练习任务 1 ->
这篇线性分类笔记把"线性分类"列在"全局非线性"之下，依据是什么？请用一到三句话说明。

0%

白板推导 - 机器学习 - 线性分类

1. 线性分类 - 背景

Linear Regression: $f(w, b) = w^T x + b$

  • 线性:

    • 属性非线性: 特征转换(多项式回归)
    • 全局非线性: 线性分类(激活函数是非线性)
    • 系数非线性: 神经网络,感知机
  • 全局性:线性样条回归,决策树

  • 数据未加工: PCA, 流形

分类:

  • 硬分类: 0 或者 1

    • 线性判别模型 fisher:
    • 感知机
  • 软分类: 0 到 1 的概率值

    • 生成式:高斯判别模型
    • 判别式:逻辑回归

2. 线性分类 - 感知机

思想: 错误驱动

模型: $f(x) = sign(w^Tx), x\in R^p, w\in R^p$,
当 a>=0, sign(a) = 1, 否则, sign(a) = -1

策略:被错误分类的点的个数, loss function
$$L(w) = \sum_{i=1}^N I(y_iw^Tx_i < 0) \to L(w) = \sum_{i=1}^N -y_iw^Tx_i$$

求解方法:SGD: $w^{t+1}=w^t - \lambda\frac{\partial L(w)}{\partial w} = w^t+\lambda y_ix_i$

3. 线性分类 - 线性判别分析(Fisher)

  • 假设符号表示: $X = (x_1, …, x_N)^T \in R^{N\times p}, x_i\in R^p, y_i\in(+1, -1)$,
    $X_{c_1} = {x_i | y_i = +1}, X_{c_2} = {x_i | y_i = -1}$, $|X_{c_1}|=N_1, X_{c_2}=N_2, N_1+N_2 = N$

  • 思想: 类内小, 类间大。

练习任务 2 ->
从记录中含"Kariera (10, 267)"的那一行开始，直到记录末尾，原样摘录这些行（首尾两行都包括在内）。

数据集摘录
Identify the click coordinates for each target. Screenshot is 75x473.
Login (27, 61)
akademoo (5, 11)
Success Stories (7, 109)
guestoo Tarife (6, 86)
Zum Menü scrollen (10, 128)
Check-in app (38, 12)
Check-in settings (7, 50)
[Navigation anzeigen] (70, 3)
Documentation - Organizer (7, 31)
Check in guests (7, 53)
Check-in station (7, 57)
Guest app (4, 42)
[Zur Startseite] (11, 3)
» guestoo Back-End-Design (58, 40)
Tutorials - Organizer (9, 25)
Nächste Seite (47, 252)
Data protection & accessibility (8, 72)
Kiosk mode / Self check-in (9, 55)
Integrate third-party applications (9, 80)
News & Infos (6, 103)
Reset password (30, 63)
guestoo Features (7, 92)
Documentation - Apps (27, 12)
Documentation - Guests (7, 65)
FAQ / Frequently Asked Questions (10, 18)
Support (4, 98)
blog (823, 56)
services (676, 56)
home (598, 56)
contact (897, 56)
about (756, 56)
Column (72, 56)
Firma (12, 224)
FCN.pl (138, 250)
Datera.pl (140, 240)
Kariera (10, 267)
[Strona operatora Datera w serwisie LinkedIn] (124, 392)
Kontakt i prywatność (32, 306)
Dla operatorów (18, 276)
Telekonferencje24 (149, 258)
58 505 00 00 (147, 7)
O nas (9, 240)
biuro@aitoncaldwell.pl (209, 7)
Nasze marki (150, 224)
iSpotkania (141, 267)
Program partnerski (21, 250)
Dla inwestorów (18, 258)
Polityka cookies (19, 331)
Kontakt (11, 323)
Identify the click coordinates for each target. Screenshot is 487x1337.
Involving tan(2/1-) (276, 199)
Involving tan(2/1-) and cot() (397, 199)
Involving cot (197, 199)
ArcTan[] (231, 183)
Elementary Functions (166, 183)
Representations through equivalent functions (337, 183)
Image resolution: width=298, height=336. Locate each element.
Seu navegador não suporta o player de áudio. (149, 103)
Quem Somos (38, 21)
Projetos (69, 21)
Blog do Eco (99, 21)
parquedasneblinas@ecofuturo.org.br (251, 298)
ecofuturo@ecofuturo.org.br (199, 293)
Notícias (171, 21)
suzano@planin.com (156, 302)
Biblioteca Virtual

作答 1 ->
笔记把线性分类归为"全局非线性"，理由是其激活函数是非线性的。

作答 2 ->
Kariera (10, 267)
[Strona operatora Datera w serwisie LinkedIn] (124, 392)
Kontakt i prywatność (32, 306)
Dla operatorów (18, 276)
Telekonferencje24 (149, 258)
58 505 00 00 (147, 7)
O nas (9, 240)
biuro@aitoncaldwell.pl (209, 7)
Nasze marki (150, 224)
iSpotkania (141, 267)
Program partnerski (21, 250)
Dla inwestorów (18, 258)
Polityka cookies (19, 331)
Kontakt (11, 323)
Identify the click coordinates for each target. Screenshot is 487x1337.
Involving tan(2/1-) (276, 199)
Involving tan(2/1-) and cot() (397, 199)
Involving cot (197, 199)
ArcTan[] (231, 183)
Elementary Functions (166, 183)
Representations through equivalent functions (337, 183)
Image resolution: width=298, height=336. Locate each element.
Seu navegador não suporta o player de áudio. (149, 103)
Quem Somos (38, 21)
Projetos (69, 21)
Blog do Eco (99, 21)
parquedasneblinas@ecofuturo.org.br (251, 298)
ecofuturo@ecofuturo.org.br (199, 293)
Notícias (171, 21)
suzano@planin.com (156, 302)
Biblioteca Virtual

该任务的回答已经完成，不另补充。